▶ **Selected passage**:
____
Tag: Voice of OC

Tales from a digital voice

Tales from a digital voice

With the end of the semester coming up, we had our last big Society of Professional Journalists event today.

It was another guest speaker: Sonya Quick from the nonprofit Voice of OC.

Plus donuts. But the donuts unfortunately did not get into this Tweet I did:

This talk was slightly less hands-on than our last guest’s discussion of useful apps, but the focus toward online content engagement was certainly just as noteworthy.

Voice of OC has a strong recent history with CSUF and the Daily Titan. My old mentor Spencer Custodio is one of five full-time reporters for their newsroom, and my old News Desk Assistant Brandon Pho is a reporting intern there.

I was the middle generation that missed out on that family tradition I suppose. Gladeo got to me first, or I just might have considered it.

Getting to hear Sonya share some things she’s picked up during her time at Voice of OC, as well as other papers like the OC Register, was great.
____
▶ **What this exercise asks**:
a: Answer these questions using the blog post about the Voice of OC talk:
(i) What nonprofit was the guest speaker from?
(ii) How many full-time reporters work in the Voice of OC newsroom?
(iii) Besides Voice of OC, which paper does the post name as one where Sonya picked up things?
b: Write the next few paragraphs of the blog post about the Voice of OC talk, starting after its final sentence.

▶ **Information supplied**:
____
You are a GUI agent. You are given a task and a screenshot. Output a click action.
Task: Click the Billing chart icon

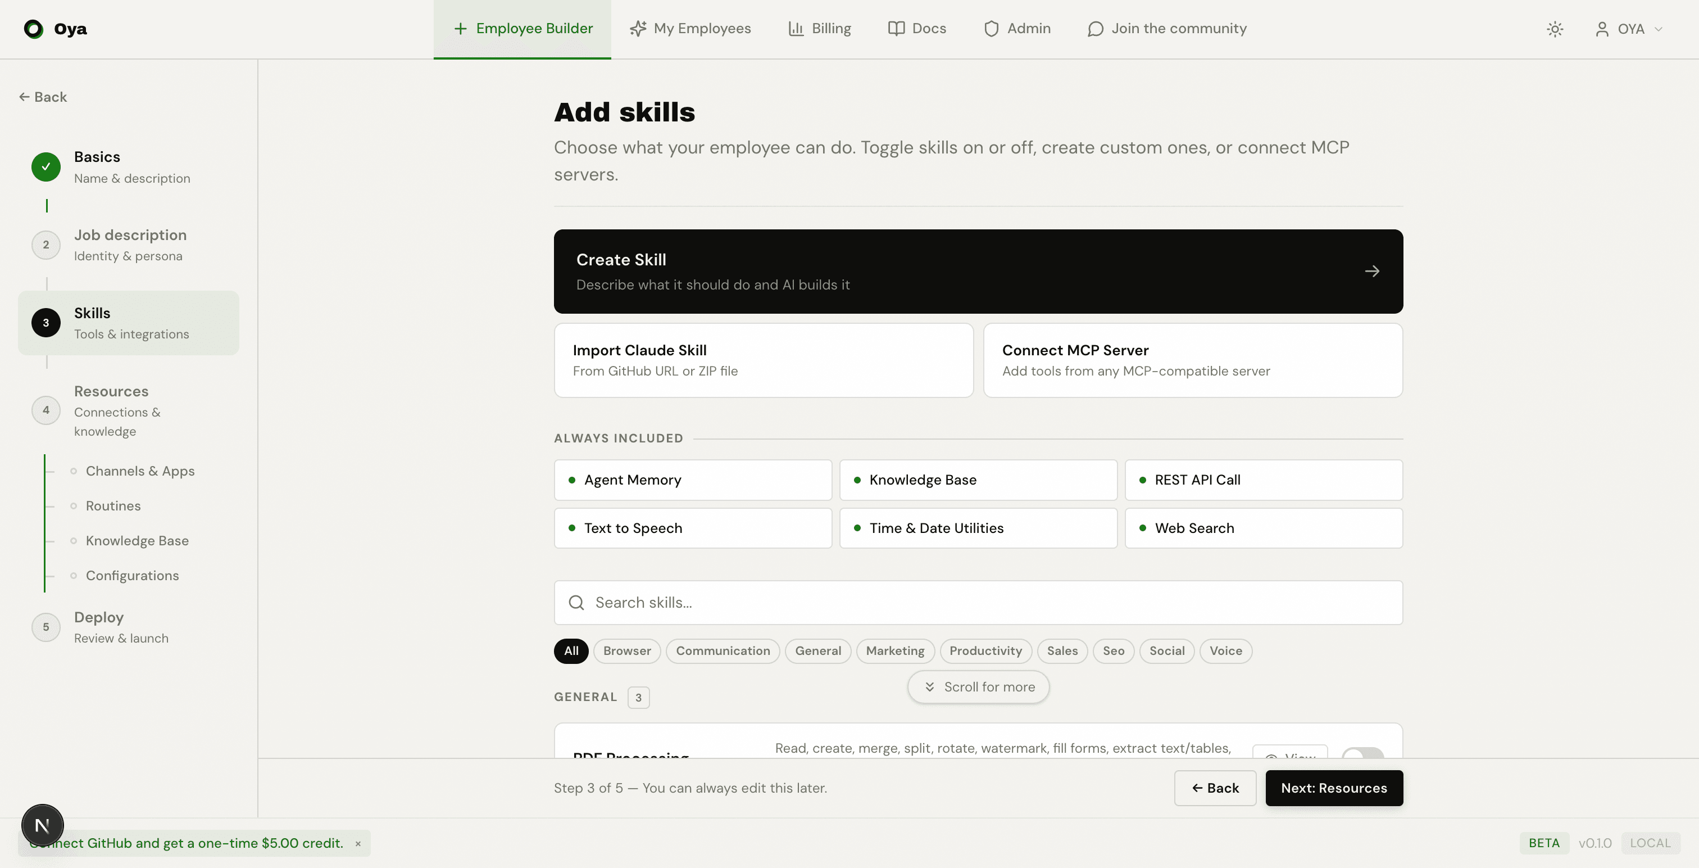pyautogui.click(x=796, y=28)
____
▶ **Solved problems**:
a:
(i) Voice of OC
(ii) Five
(iii) The OC Register

b:
One of her first comments was about the importance of being straight-forward:

“I’m an emotion on your sleeves kind of gal. If I have a complaint about something, I won’t hold back.”

— Sonya Quick, Voice of OC

She reportedly has not held back in the past, being responsible for manifestos that encouraged organizations to focus more on digital, and later mobile, reporting as those came into vogue (especially pertinent now, as she says that reporters should think with their phones first).

Yet, she also fielded a question from our Chapter President Harrison Faigen about how to not take editorial criticism too personally.

She said that taking things personally is not a problem unless it impedes your work, because the emotions show you care.

However, even more of an important point — and one that strangely echos sentiments I’ve gotten from my parents — was that the time to get concerned is when an editor does not read or critique your work.

The more effort they put into tearing apart your story, the more they care and believe you can be even better than you are.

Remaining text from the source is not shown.